Sem saber, esse grupo de jovens reinventou o que poderia ser um trabalho de colarinho branco. Muitos preferem trabalhar remotamente, aproveitando o fato de raramente precisarem deixar suas casas e animais de estimação confortáveis. Há outros que não têm certeza se gostam e acham estranho nunca conhecer seu chefe pessoalmente, de acordo com a pesquisa.

Este grupo tem uma relação complicada de volta ao escritório. Na pesquisa, 87% disseram que iriam (ou gostariam) de ir ao escritório e 86% disseram que desistiriam ou procurariam outro emprego se fossem solicitados a voltar ao escritório em tempo integral. Como graduado em 2020 e sem-teto virtual, posso atestar isso – meus colegas e eu temos sentimentos mistos sobre o trabalho remoto.
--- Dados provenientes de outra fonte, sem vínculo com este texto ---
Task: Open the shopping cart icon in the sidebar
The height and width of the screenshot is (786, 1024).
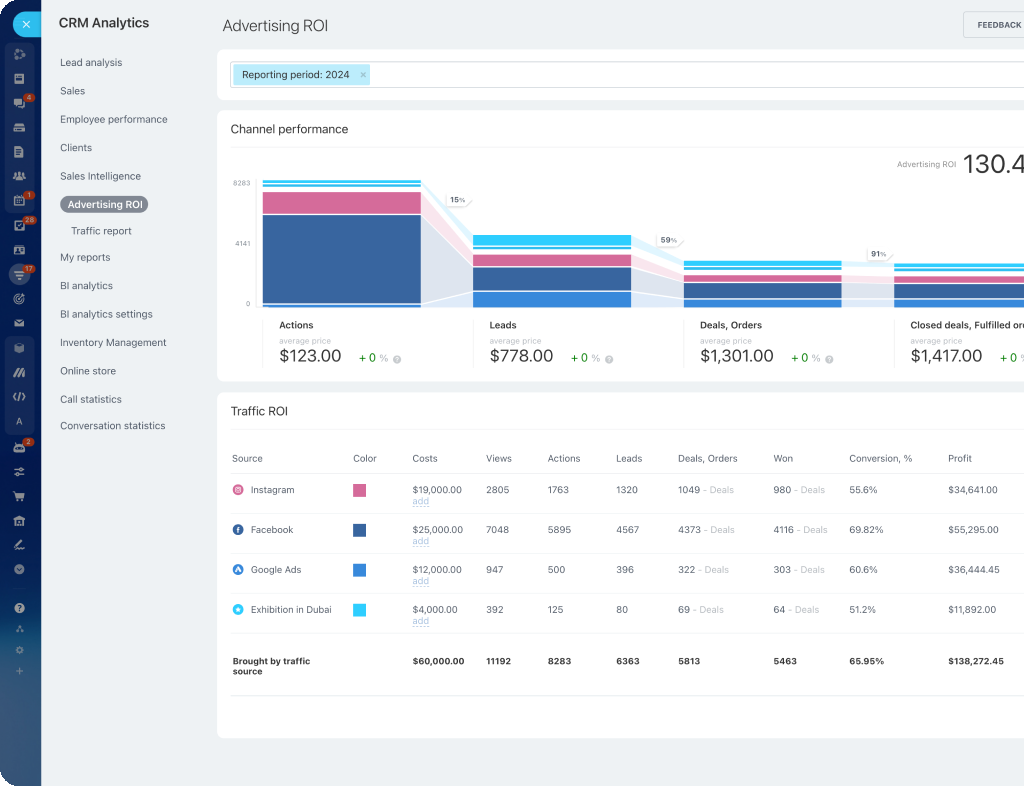Action: (20, 496)
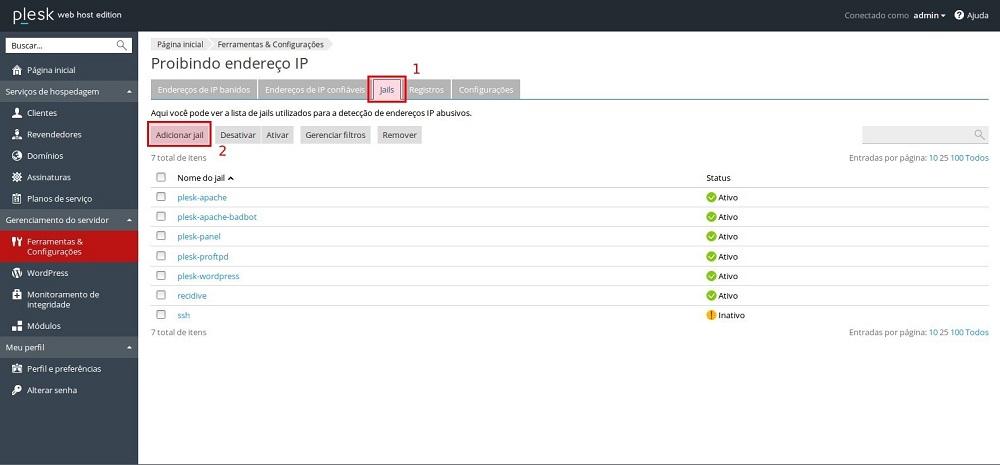Click the Página inicial home icon in sidebar
This screenshot has width=1000, height=465.
coord(17,70)
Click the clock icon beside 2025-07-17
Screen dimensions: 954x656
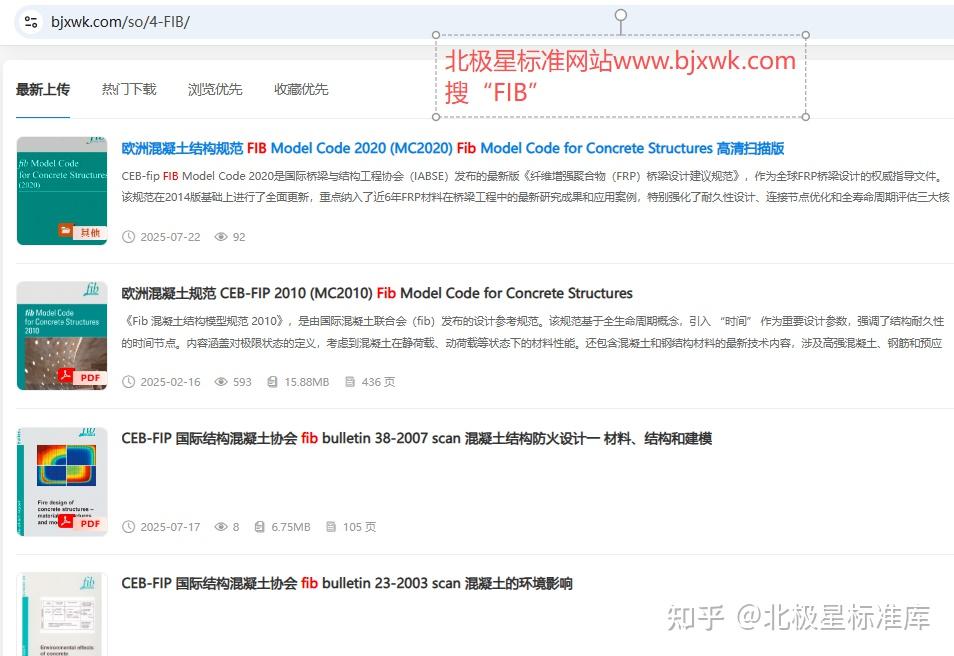[x=128, y=527]
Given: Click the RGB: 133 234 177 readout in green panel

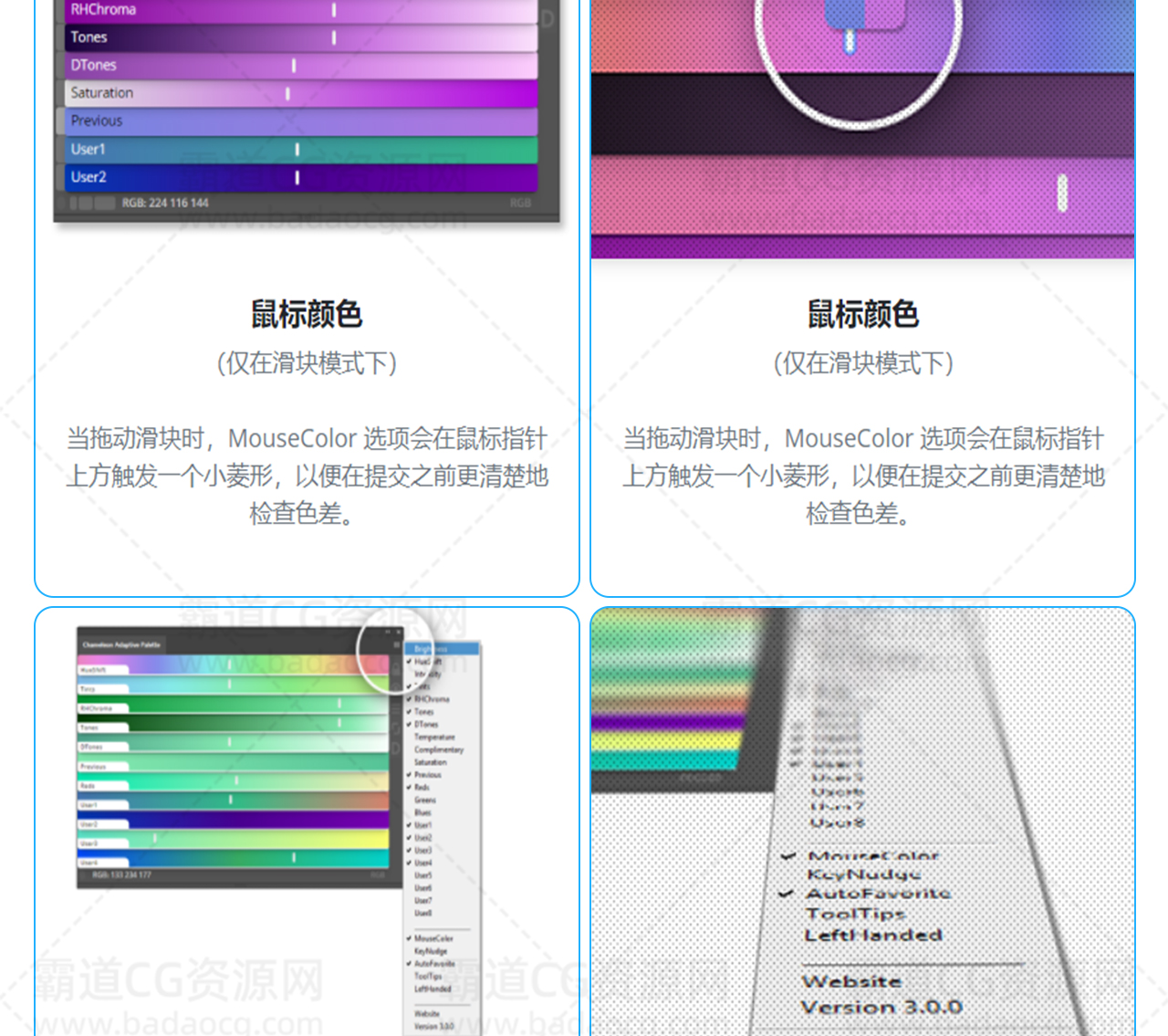Looking at the screenshot, I should (122, 875).
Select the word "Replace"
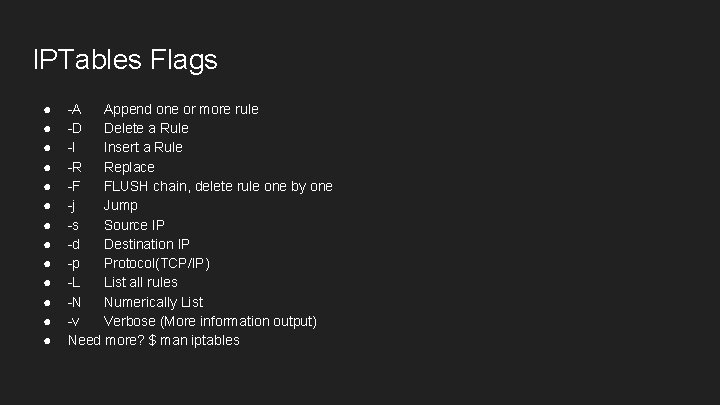 coord(129,167)
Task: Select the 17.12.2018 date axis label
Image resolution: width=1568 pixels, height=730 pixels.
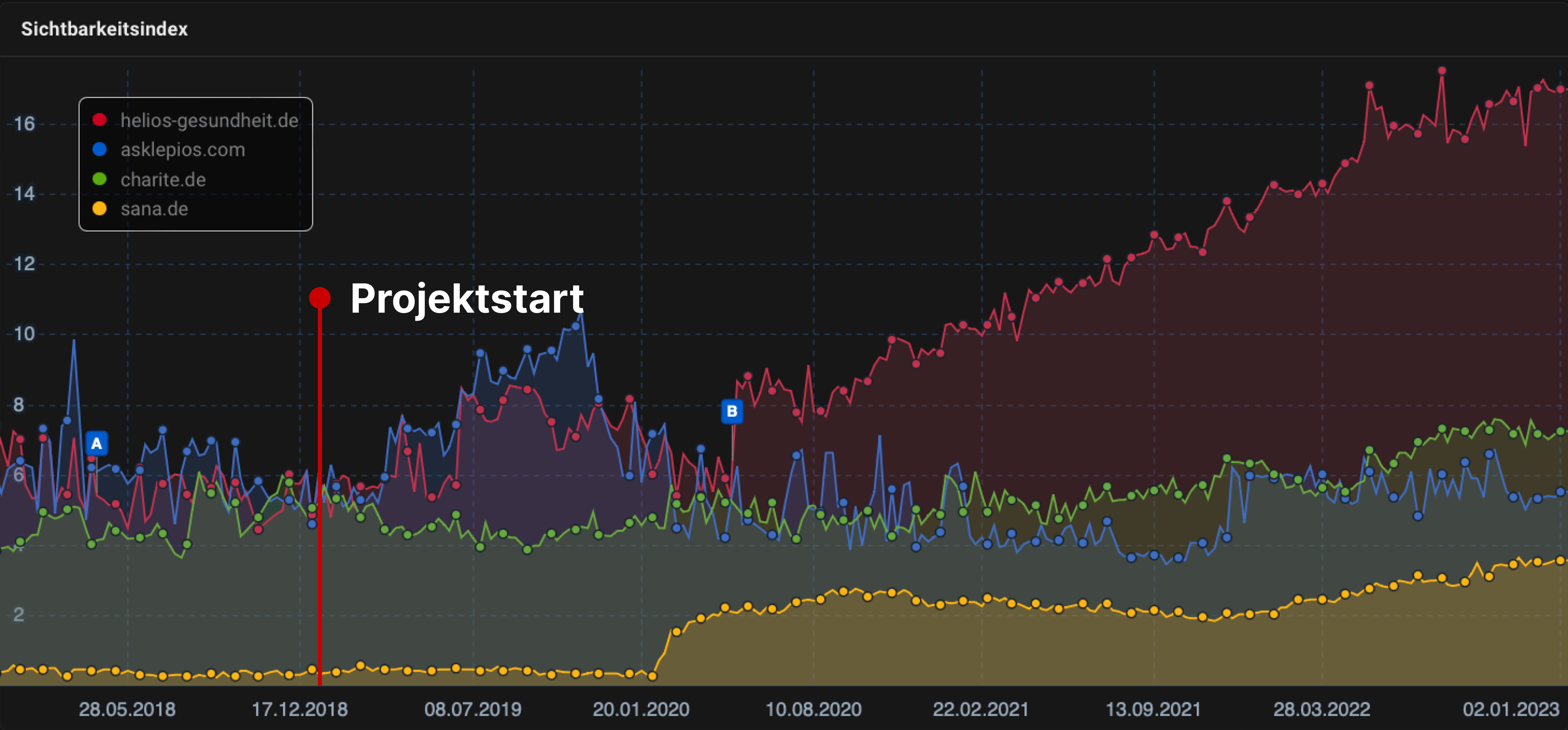Action: point(299,709)
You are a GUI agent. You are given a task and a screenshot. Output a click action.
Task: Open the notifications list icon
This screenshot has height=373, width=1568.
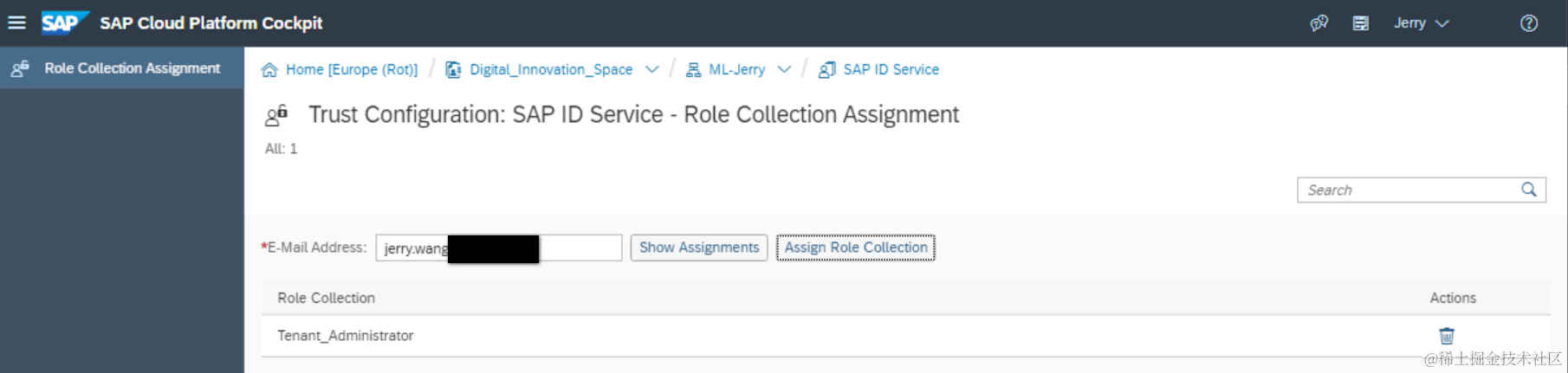1361,23
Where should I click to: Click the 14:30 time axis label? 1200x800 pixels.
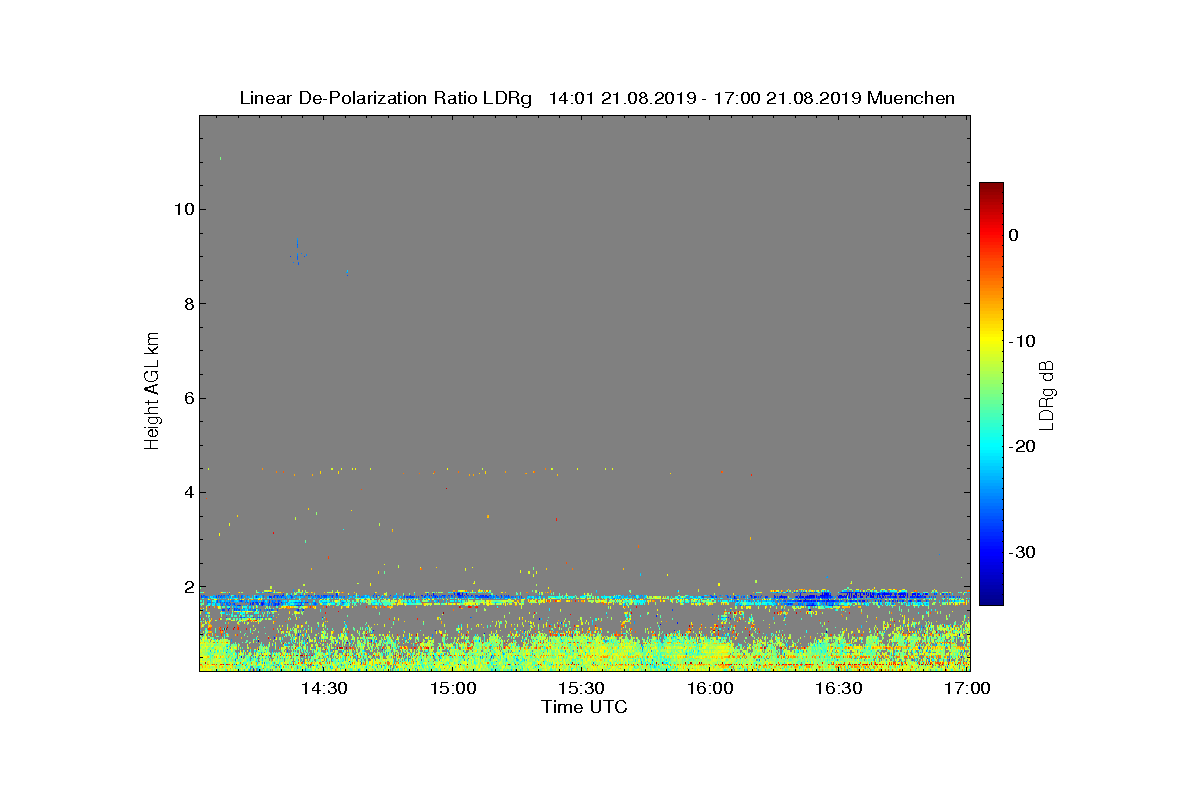[x=324, y=688]
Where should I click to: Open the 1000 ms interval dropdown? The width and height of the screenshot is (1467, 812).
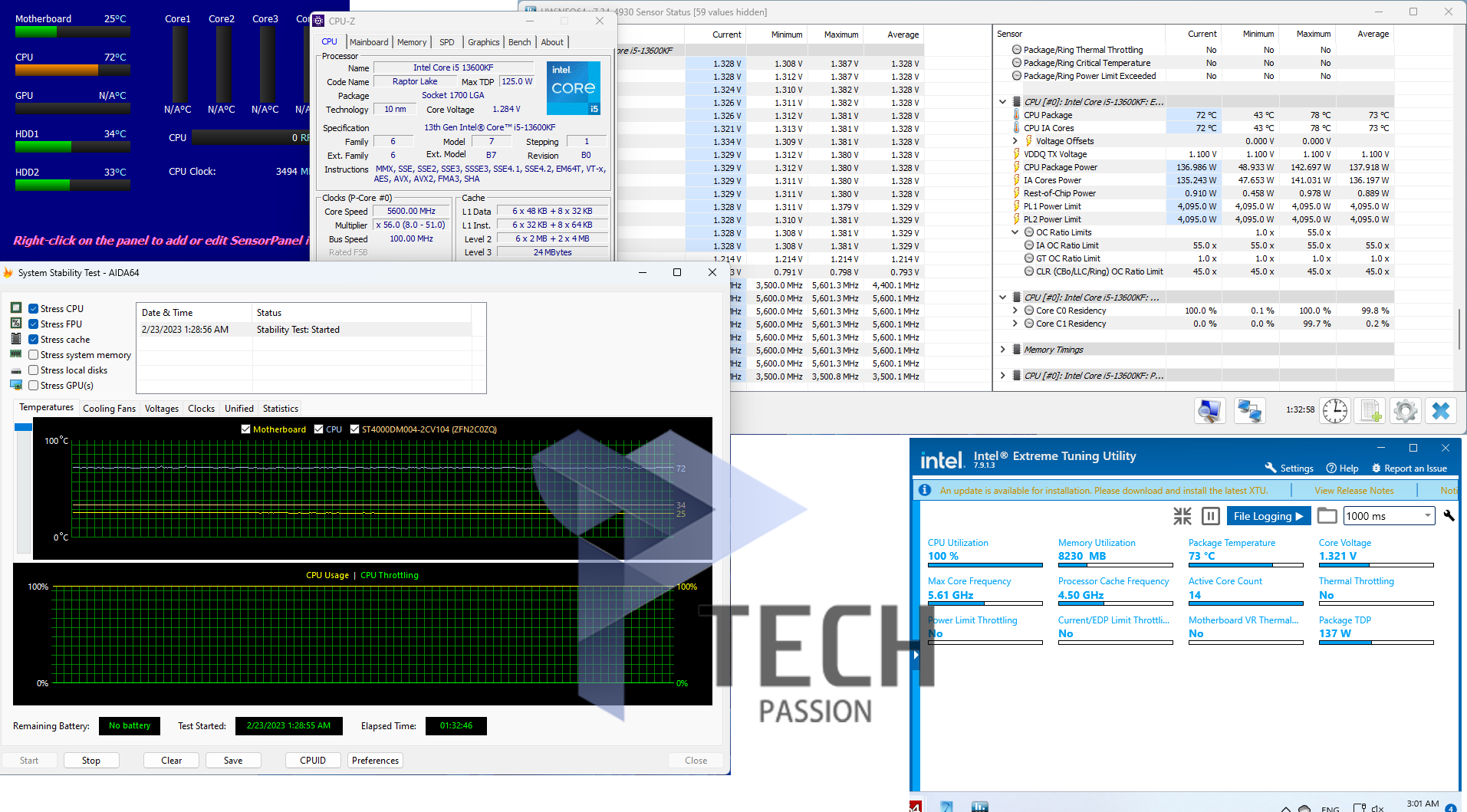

A apresentação recomendou que mais pesquisas para entender as necessidades e desejos exclusivos dessa população ajudem as empresas de saúde a descobrir maneiras de melhorar a retenção de colarinho branco e aumentar a fidelidade dos funcionários.

Outro grupo de funcionários que surgiu durante a pandemia são trabalhadores de colarinho azul que aprenderam novas habilidades que os ajudaram a conseguir um emprego de colarinho branco. À medida que esses trabalhadores mudam para cargos de colarinho branco e os trabalhadores de colarinho azul continuam se aposentando, a escassez de mão de obra de colarinho azul está se exacerbando, de acordo com a pesquisa. Isso forçará as empresas de saúde a adotar totalmente a automação e aprender como humanos e máquinas podem trabalhar melhor juntos.

Durante esta apresentação, vi dois atores falando como funcionários da Geração Z. Eles trabalhavam como funcionários de call center em um plano regional de saúde e estavam no horário de almoço. As mulheres falaram sobre as preocupações com o teletrabalho e como não têm certeza de como defender melhores salários. Uma dessas pessoas também disse que “nem entendia” os benefícios que seu empregador oferece, alegando que a empresa precisa fazer um trabalho melhor para educá-la sobre eles.

Desde esses jovens trabalhadores confusos a investidores de pensamento profundo e exploradores alucinógenos, todas essas novas personalidades merecem a atenção das empresas de saúde, de acordo com os apresentadores Oliver Wyman. As empresas de saúde bem-sucedidas devem reavaliar constantemente suas estratégias para acompanhar essas mudanças nas preferências de consumidores e funcionários – ou podem ser deixadas para trás.